2. Atmospheric pressure was likely higher when that water was last exposed to the atmosphere. That water might have a greater "charge" of various gases than the atmosphere has now and once that water starts up the borehole, the gas begins to separate from the water. Bubbles now filling the borehole and rising act is a part of a pump, pulling more stuff up behind them.
#5
crosspatch; ice is less dense than water, so if the ice is 'floating' on the water of the lake, a 'blowout' should not occur. However, if the water is under pressure beyond that of the weight of the ice (heated from below, for instance, or filled from inflow from an elevation higher than the ice surface) then the drillers will need a fluid density in the borehole that is greater than that of the lake water. To prevent freezing they have used kerosene as the base fluid (we use diesel in many oil wells, though not for anti freezing purposes), which is less than water density, but they will have added suspended clay or other solids to try to ensure a fluid density adequate to both hold the bore hole open and prevent the lake from blowing out.
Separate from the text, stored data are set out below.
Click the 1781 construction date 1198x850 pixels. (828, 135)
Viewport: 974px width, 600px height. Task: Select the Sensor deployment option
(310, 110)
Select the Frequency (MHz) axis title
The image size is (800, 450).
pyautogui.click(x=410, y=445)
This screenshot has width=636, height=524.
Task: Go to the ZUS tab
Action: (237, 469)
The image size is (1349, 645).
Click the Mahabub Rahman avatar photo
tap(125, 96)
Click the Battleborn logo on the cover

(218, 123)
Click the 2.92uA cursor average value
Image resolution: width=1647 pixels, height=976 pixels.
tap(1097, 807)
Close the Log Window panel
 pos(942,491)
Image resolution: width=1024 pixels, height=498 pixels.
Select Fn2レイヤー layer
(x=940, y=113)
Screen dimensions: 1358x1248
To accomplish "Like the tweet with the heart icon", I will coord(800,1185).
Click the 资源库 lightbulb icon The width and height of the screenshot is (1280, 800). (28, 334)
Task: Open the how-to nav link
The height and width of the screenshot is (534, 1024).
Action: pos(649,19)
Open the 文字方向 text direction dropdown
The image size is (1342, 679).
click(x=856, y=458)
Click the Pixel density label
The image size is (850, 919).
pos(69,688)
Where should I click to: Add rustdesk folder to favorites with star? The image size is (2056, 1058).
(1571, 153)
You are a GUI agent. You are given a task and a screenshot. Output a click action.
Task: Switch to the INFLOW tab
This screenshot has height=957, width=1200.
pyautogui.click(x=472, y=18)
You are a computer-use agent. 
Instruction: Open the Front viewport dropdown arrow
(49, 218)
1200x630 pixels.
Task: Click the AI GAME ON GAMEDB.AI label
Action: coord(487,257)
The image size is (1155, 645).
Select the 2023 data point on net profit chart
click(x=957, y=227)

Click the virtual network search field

As I understand it, their biggest official concern is to prevent their drilling fluid from contaminating the lake..... but I watched X-Files, etc.
#8
Geothermal heating of the water is what keeps it water. So its pressurized. And guess what? Its thoerized there is a much higher oxygen content trapped in there due to heat and pressure. Adiabatic expansion will cause a blowout, and the drop in pressure will cause the oxygen to outgas. All the makings for an explosion.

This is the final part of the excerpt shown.